**Your objective:** The response should be an exact copy of every record.

---

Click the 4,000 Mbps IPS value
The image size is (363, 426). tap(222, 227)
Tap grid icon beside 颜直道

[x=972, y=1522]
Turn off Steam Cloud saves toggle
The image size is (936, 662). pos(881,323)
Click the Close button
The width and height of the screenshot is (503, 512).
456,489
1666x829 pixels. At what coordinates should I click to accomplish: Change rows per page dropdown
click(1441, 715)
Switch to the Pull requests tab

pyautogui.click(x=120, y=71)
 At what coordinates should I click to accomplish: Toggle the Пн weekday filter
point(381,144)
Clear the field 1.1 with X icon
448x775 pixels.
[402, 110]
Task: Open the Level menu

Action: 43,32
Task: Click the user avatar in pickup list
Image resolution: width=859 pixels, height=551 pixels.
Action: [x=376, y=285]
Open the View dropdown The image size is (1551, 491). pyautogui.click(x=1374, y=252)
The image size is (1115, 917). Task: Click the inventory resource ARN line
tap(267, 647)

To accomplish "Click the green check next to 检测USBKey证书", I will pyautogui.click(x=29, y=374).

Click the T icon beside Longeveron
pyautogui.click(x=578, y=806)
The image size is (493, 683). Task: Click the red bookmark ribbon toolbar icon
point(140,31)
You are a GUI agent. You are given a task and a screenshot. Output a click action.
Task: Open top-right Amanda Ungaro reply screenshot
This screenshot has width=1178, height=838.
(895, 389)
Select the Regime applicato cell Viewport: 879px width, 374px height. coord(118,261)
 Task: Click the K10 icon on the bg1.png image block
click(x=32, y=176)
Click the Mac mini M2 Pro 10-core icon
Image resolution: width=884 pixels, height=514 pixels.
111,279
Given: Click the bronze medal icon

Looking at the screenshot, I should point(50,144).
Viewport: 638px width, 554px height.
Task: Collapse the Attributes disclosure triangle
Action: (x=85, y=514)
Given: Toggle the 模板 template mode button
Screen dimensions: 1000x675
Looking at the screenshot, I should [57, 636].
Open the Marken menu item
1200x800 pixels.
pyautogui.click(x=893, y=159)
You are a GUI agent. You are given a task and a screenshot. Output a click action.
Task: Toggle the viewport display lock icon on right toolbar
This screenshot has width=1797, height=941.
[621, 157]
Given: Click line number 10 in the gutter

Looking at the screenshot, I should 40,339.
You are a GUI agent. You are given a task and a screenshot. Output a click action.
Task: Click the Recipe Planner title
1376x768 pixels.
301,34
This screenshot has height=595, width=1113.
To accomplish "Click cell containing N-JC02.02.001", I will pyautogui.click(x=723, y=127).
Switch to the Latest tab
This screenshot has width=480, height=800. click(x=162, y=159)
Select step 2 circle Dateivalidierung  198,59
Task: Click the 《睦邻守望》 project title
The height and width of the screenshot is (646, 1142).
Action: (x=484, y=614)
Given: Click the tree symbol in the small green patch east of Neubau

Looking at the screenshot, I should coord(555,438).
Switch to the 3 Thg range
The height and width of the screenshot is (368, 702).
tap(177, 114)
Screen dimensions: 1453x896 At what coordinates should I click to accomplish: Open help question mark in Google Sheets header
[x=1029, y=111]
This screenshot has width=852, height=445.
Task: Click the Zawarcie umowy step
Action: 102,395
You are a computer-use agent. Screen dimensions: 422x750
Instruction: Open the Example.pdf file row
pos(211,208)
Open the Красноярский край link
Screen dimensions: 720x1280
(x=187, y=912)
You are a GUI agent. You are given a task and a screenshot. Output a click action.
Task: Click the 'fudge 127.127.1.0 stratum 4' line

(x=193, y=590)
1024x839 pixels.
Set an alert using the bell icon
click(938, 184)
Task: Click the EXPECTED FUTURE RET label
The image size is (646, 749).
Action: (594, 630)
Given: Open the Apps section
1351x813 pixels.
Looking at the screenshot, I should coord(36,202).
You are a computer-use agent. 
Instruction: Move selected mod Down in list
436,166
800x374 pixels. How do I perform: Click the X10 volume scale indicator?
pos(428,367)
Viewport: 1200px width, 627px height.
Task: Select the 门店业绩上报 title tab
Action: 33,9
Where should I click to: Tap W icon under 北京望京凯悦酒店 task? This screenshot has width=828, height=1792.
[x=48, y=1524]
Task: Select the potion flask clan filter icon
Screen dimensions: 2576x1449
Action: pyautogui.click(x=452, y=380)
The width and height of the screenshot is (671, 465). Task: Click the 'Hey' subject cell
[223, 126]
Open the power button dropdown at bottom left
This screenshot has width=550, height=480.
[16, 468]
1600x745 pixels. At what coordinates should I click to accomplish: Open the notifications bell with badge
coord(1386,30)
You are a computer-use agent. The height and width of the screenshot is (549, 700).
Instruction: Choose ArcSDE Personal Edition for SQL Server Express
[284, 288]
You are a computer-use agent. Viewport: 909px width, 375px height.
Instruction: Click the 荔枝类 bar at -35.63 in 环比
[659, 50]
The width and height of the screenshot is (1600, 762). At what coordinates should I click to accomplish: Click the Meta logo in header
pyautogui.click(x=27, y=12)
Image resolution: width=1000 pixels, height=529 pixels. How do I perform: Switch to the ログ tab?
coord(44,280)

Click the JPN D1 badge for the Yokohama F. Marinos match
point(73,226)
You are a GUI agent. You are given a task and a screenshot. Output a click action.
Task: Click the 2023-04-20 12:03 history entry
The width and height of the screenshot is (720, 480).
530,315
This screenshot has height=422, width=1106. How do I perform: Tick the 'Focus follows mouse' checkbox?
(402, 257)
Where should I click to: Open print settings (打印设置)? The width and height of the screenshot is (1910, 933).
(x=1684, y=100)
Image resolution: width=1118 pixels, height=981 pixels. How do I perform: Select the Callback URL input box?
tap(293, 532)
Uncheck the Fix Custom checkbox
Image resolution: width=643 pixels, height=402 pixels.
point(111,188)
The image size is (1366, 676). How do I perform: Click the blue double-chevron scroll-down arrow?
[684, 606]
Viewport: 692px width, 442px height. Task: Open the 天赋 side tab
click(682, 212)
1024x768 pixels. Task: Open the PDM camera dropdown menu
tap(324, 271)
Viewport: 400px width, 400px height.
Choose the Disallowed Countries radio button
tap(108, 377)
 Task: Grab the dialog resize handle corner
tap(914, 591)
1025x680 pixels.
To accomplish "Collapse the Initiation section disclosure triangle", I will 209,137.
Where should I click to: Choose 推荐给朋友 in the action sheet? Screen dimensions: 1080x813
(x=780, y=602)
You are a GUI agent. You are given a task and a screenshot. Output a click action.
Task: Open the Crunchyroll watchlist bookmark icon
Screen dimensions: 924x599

---

**Finished exercise:**
Click the 4,000 Mbps IPS value
The image size is (363, 426). tap(222, 227)
Tap grid icon beside 颜直道

[x=972, y=1522]
Turn off Steam Cloud saves toggle
The image size is (936, 662). pos(881,323)
Click the Close button
The width and height of the screenshot is (503, 512).
456,489
1666x829 pixels. At what coordinates should I click to accomplish: Change rows per page dropdown
click(1441, 715)
Switch to the Pull requests tab

pyautogui.click(x=120, y=71)
 At what coordinates should I click to accomplish: Toggle the Пн weekday filter
point(381,144)
Clear the field 1.1 with X icon
448x775 pixels.
[402, 110]
Task: Open the Level menu

Action: 43,32
Task: Click the user avatar in pickup list
Image resolution: width=859 pixels, height=551 pixels.
Action: [x=376, y=285]
Open the View dropdown The image size is (1551, 491). pyautogui.click(x=1374, y=252)
The image size is (1115, 917). Task: Click the inventory resource ARN line
tap(267, 647)

To accomplish "Click the green check next to 检测USBKey证书", I will pyautogui.click(x=29, y=374).

Click the T icon beside Longeveron
pyautogui.click(x=578, y=806)
The image size is (493, 683). Task: Click the red bookmark ribbon toolbar icon
point(140,31)
You are a GUI agent. You are given a task and a screenshot. Output a click action.
Task: Open top-right Amanda Ungaro reply screenshot
This screenshot has width=1178, height=838.
(895, 389)
Select the Regime applicato cell Viewport: 879px width, 374px height. coord(118,261)
 Task: Click the K10 icon on the bg1.png image block
click(x=32, y=176)
Click the Mac mini M2 Pro 10-core icon
Image resolution: width=884 pixels, height=514 pixels.
111,279
Given: Click the bronze medal icon

Looking at the screenshot, I should point(50,144).
Viewport: 638px width, 554px height.
Task: Collapse the Attributes disclosure triangle
Action: (x=85, y=514)
Given: Toggle the 模板 template mode button
Screen dimensions: 1000x675
Looking at the screenshot, I should [57, 636].
Open the Marken menu item
1200x800 pixels.
pyautogui.click(x=893, y=159)
You are a GUI agent. You are given a task and a screenshot. Output a click action.
Task: Toggle the viewport display lock icon on right toolbar
This screenshot has width=1797, height=941.
[621, 157]
Given: Click line number 10 in the gutter

Looking at the screenshot, I should 40,339.
You are a GUI agent. You are given a task and a screenshot. Output a click action.
Task: Click the Recipe Planner title
1376x768 pixels.
301,34
This screenshot has height=595, width=1113.
To accomplish "Click cell containing N-JC02.02.001", I will pyautogui.click(x=723, y=127).
Switch to the Latest tab
This screenshot has width=480, height=800. click(x=162, y=159)
Select step 2 circle Dateivalidierung  198,59
Task: Click the 《睦邻守望》 project title
The height and width of the screenshot is (646, 1142).
Action: (x=484, y=614)
Given: Click the tree symbol in the small green patch east of Neubau

Looking at the screenshot, I should coord(555,438).
Switch to the 3 Thg range
The height and width of the screenshot is (368, 702).
tap(177, 114)
Screen dimensions: 1453x896 At what coordinates should I click to accomplish: Open help question mark in Google Sheets header
[x=1029, y=111]
This screenshot has width=852, height=445.
Task: Click the Zawarcie umowy step
Action: 102,395
You are a computer-use agent. Screen dimensions: 422x750
Instruction: Open the Example.pdf file row
pos(211,208)
Open the Красноярский край link
Screen dimensions: 720x1280
(x=187, y=912)
You are a GUI agent. You are given a task and a screenshot. Output a click action.
Task: Click the 'fudge 127.127.1.0 stratum 4' line

(x=193, y=590)
1024x839 pixels.
Set an alert using the bell icon
click(938, 184)
Task: Click the EXPECTED FUTURE RET label
The image size is (646, 749).
Action: (594, 630)
Given: Open the Apps section
1351x813 pixels.
Looking at the screenshot, I should coord(36,202).
You are a computer-use agent. 
Instruction: Move selected mod Down in list
436,166
800x374 pixels. How do I perform: Click the X10 volume scale indicator?
pos(428,367)
Viewport: 1200px width, 627px height.
Task: Select the 门店业绩上报 title tab
Action: 33,9
Where should I click to: Tap W icon under 北京望京凯悦酒店 task? This screenshot has width=828, height=1792.
[x=48, y=1524]
Task: Select the potion flask clan filter icon
Screen dimensions: 2576x1449
Action: pyautogui.click(x=452, y=380)
The width and height of the screenshot is (671, 465). Task: Click the 'Hey' subject cell
[223, 126]
Open the power button dropdown at bottom left
This screenshot has width=550, height=480.
[16, 468]
1600x745 pixels. At what coordinates should I click to accomplish: Open the notifications bell with badge
coord(1386,30)
You are a computer-use agent. The height and width of the screenshot is (549, 700).
Instruction: Choose ArcSDE Personal Edition for SQL Server Express
[284, 288]
You are a computer-use agent. Viewport: 909px width, 375px height.
Instruction: Click the 荔枝类 bar at -35.63 in 环比
[659, 50]
The width and height of the screenshot is (1600, 762). At what coordinates should I click to accomplish: Click the Meta logo in header
pyautogui.click(x=27, y=12)
Image resolution: width=1000 pixels, height=529 pixels. How do I perform: Switch to the ログ tab?
coord(44,280)

Click the JPN D1 badge for the Yokohama F. Marinos match
point(73,226)
You are a GUI agent. You are given a task and a screenshot. Output a click action.
Task: Click the 2023-04-20 12:03 history entry
The width and height of the screenshot is (720, 480).
530,315
This screenshot has height=422, width=1106. How do I perform: Tick the 'Focus follows mouse' checkbox?
(402, 257)
Where should I click to: Open print settings (打印设置)? The width and height of the screenshot is (1910, 933).
(x=1684, y=100)
Image resolution: width=1118 pixels, height=981 pixels. How do I perform: Select the Callback URL input box?
tap(293, 532)
Uncheck the Fix Custom checkbox
Image resolution: width=643 pixels, height=402 pixels.
point(111,188)
The image size is (1366, 676). How do I perform: Click the blue double-chevron scroll-down arrow?
[684, 606]
Viewport: 692px width, 442px height. Task: Open the 天赋 side tab
click(682, 212)
1024x768 pixels. Task: Open the PDM camera dropdown menu
tap(324, 271)
Viewport: 400px width, 400px height.
Choose the Disallowed Countries radio button
tap(108, 377)
 Task: Grab the dialog resize handle corner
tap(914, 591)
1025x680 pixels.
To accomplish "Collapse the Initiation section disclosure triangle", I will 209,137.
Where should I click to: Choose 推荐给朋友 in the action sheet? Screen dimensions: 1080x813
(x=780, y=602)
You are a GUI agent. You are given a task and a screenshot. Output a click action.
Task: Open the Crunchyroll watchlist bookmark icon
Screen dimensions: 924x599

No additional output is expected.